Quizá ahí resida la verdadera fuerza de los homenajes urbanos: en conseguir que un nombre escrito sobre una placa despierte todo un mundo en la memoria.
Fernando Rey fue un actor excepcional, pero también fue un gallego universal. Un hombre nacido en Coruña que terminó convirtiéndose en uno de los rostros más reconocibles y respetados de nuestra cinematografía.
El viajero continúa su camino, pero antes vuelve la mirada hacia la placa. La ciudad conserva así la memoria de uno de sus grandes actores. Y esa memoria se prolonga en otros muchos nombres que aparecen repartidos por sus calles, plazas y jardines.
| La Terraza |
Basta acercarse a los jardines de Méndez Núñez para comprobarlo. Situados junto a las instalaciones portuarias, estos jardines fueron concebidos sobre terrenos ganados al mar e inaugurados en 1868. En un principio fueron conocidos como Jardines del Ensanche y, en 1871, recibieron el nombre de Casto Méndez Núñez, en homenaje al célebre marino gallego.
Allí, entre la vegetación y los paseos, se encuentran monumentos dedicados a algunas de las figuras señeras de la cultura gallega, como Concepción Arenal (poeta, autora dramática y pionera del feminismo español), Emilia Pardo Bazán, Manuel Murguía, Valle-Inclán y Castelao. Y, en una inesperada conexión con la cultura popular del siglo XX, también aparece John Lennon, convertido en todo un icono de la música.
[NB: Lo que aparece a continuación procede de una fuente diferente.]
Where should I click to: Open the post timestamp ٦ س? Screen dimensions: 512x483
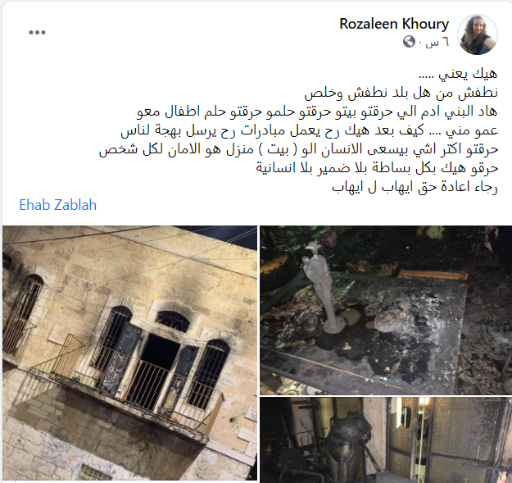click(x=437, y=42)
El viajero vuelve a detenerse, como ya lo hiciera en el camposanto de San Amaro, ante la escultura de Manuel Murguía, marido y compañero de vida de Rosalía de Castro. https://cuenya.blogspot.com/2026/08/la-ciudad-de-dos-faros-dos-epocas-una.html
También se detiene ante las figuras de Valle-Inclán, autor de Luces de bohemia, Emilia Pardo Bazán, autora de Los pazos de Ulloa, y Castelao, una de las personalidades más polifacéticas de la cultura gallega. Las fotografías se suceden mientras el paseo continúa.
Los jardines funcionan así como una singular galería al aire libre. El viajero no tiene que entrar en un museo para encontrarse con la historia cultural de la ciudad. Puede hacerlo mientras pasea, entre árboles, esculturas y edificios tan reconocibles como el Kiosco Alfonso o La Terraza. El modernista Kiosco Alfonso, además, mantiene su condición de espacio cultural y acoge exposiciones.
Coruña permite que uno se encuentre con sus personajes queridos mientras camina. No hace falta buscarlos demasiado. Están allí, formando parte del paisaje y de la memoria cotidiana de la ciudad.
Quizá por eso la ciudad sorprende incluso cuando uno cree que ya la conoce. A veces basta detenerse ante un nombre para descubrir que detrás de él permanece toda una historia.
Y frente a la placa de Fernando Rey, durante unos instantes, toda esa historia parece regresar.
El viajero sigue su camino. La ciudad, mientras tanto, continúa guardando la memoria de quienes hicieron de la cultura gallega algo mucho más grande que sus propias fronteras.